## What is being asked
From the records below, please repeat exactly the line that has "Task: Click red", the line that has "Choose the green", and every line between them, and nothing else.

## Supplied entries
● ● ● ●
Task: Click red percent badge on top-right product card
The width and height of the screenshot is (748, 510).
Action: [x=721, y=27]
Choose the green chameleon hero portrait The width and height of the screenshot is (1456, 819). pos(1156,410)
● ● ● ●
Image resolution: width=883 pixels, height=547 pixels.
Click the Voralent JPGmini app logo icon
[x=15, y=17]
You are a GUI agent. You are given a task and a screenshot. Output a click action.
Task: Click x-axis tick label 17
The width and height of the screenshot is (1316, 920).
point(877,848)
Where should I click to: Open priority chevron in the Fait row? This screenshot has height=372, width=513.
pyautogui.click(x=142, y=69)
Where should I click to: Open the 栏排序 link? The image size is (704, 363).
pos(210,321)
● ● ● ●
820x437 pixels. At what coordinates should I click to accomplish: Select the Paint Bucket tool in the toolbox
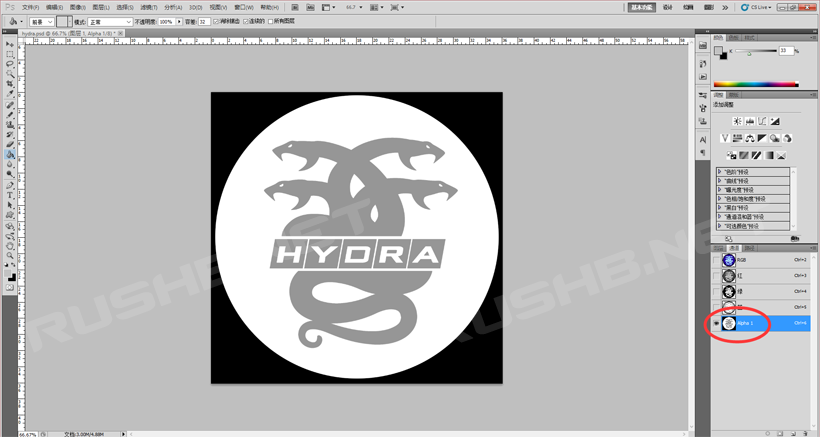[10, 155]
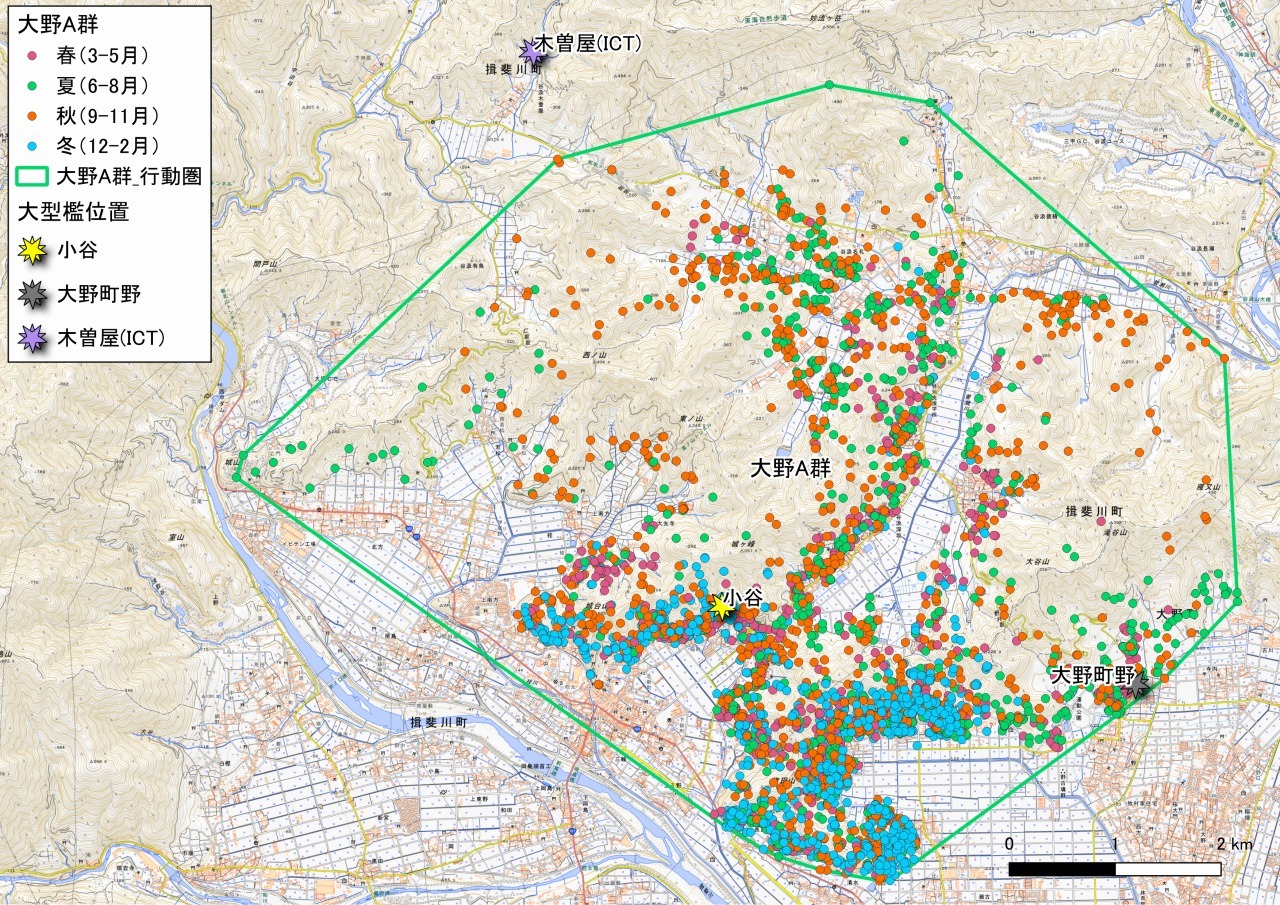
● ● ● ●
## Answer area
Task: Click red percent badge on top-right product card
The width and height of the screenshot is (748, 510).
Action: [x=721, y=27]
Choose the green chameleon hero portrait The width and height of the screenshot is (1456, 819). pos(1156,410)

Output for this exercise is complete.